We tested the responses resulting from both methods of analysis according to their significance based on a bootstrapped background which we created for each subject (see “Methods”). As the remaining three frequencies presented to the subjects were determined individually, each resulting background was biased towards responses to visual stimulations at different frequencies (Fig. 3). However, in most cases, the remaining frequencies used for the null distribution were sufficiently far from the two frequencies investigated. In addition, averaging over subjects diminished these individual biases (Fig. 5). As mentioned in our Methods section, an actual baseline in the form of a separate experimental condition would be preferable in future studies. If we were to investigate into ITPC only, an ideal baseline condition consisted of each individual sphere oscillating in the anterior–posterior direction at the same frequency, but with a different phase onset, thus not allowing for coherent coupling to an omnipresent phase. This approach would provide us with a justified and unbiased background, which is comparable across subjects.

We preferred to use wavelet-based frequency spectra for our subsequent ITPC analysis over classic FFT decomposition as described in our methods (Data analysis) and confirmed by our findings (Results based on classic FFT decomposition). The most apparent advantage of using wavelets is their additional temporal resolution, which allows for insight into how the spectra evolve over time. This is particularly interesting, and even necessary, for the newly introduced ITPC when using more complex paradigms in which stimulation is not constant over time (e.g. a single stimulus frequency during a whole trial) but rather includes frequency and phase shifts. In addition, even in the context of our time-invariant paradigm, FFT decomposition of the signals led to the predicted artifacts in ITPC, in particular at the single-subject level, where results were hardly interpretable (Fig. 8c, d). A constantly high ITPC resulting from slow drifts in the signal might overshadow actual responses at lower frequencies. At higher frequencies, the ITPC background consisted of substantial noise covering the whole range of possible ITPC values, resulting from a myriad of high-frequency sinewaves the FFT required in order to fit the data. The wavelet spectra were better behaved and all peaks in the power and ITPC spectra based on wavelet decomposition yielded significant results when tested for multiple comparisons. Taken together, these factors favor wavelet-based frequency decomposition over a rather classical Fourier transform when performing subsequent ITPC analysis.

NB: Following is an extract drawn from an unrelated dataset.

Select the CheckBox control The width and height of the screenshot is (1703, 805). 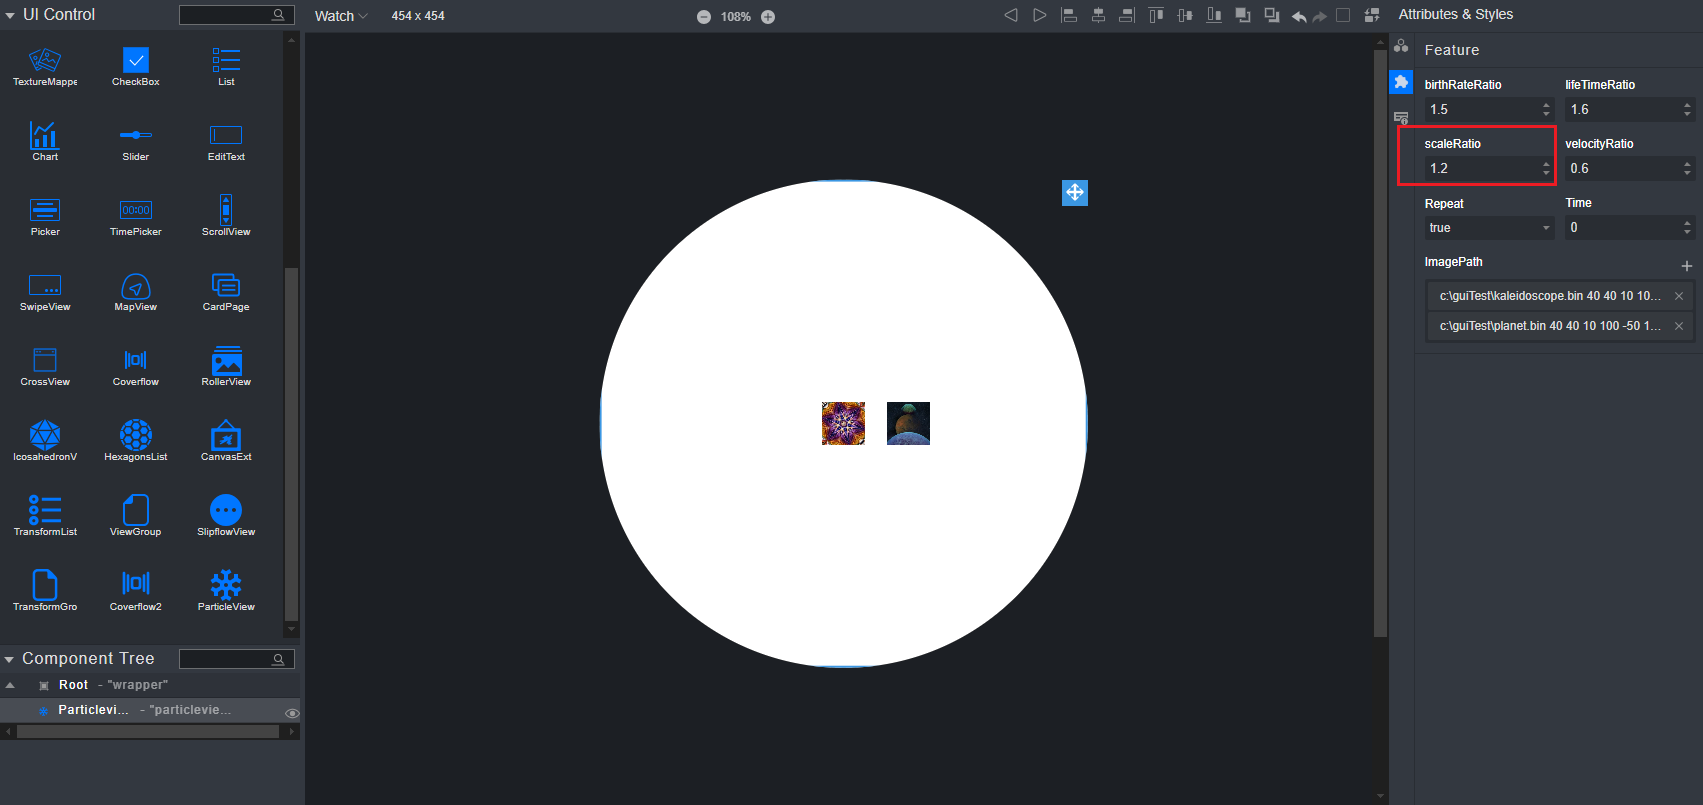[x=135, y=63]
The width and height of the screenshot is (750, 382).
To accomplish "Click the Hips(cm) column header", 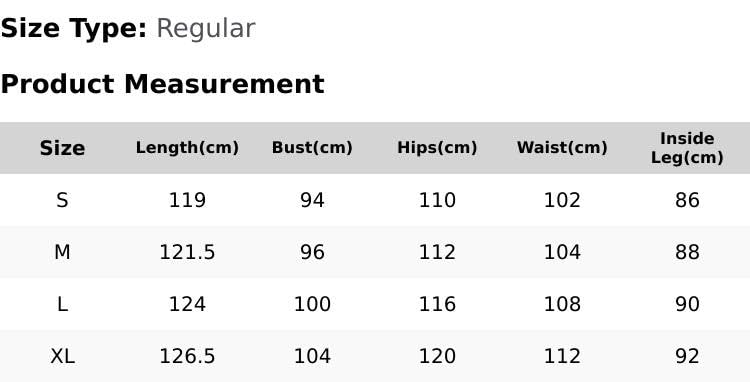I will [x=437, y=148].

In our study, we investigated the influence of oscillatory visual perturbations on postural sway by measuring COP trajectories and analyzing frequency content according to established and novel methods. In addition, we introduced a bootstrapping approach to identify statistically significant coupling of body sway and the stimulus. The stimuli presented in VR elicited postural responses in almost all subjects at each of the presented frequencies. Even when responses at the respective frequency bands were weak, testing against the bootstrapped background showed them to be significantly correlated with the stimulus. ITPC revealed coupling to stimulation even at considerably high frequencies above 1 Hz. In addition, coupling to the visual drive in a second frequency band emerged, at about three times the frequency of stimulation. All in all, inter-trial phase coherence proved to be a reliable measure to investigate coupling of COP to oscillatory visual drive, potentially allowing for novel insight in the field of human visuomotor control.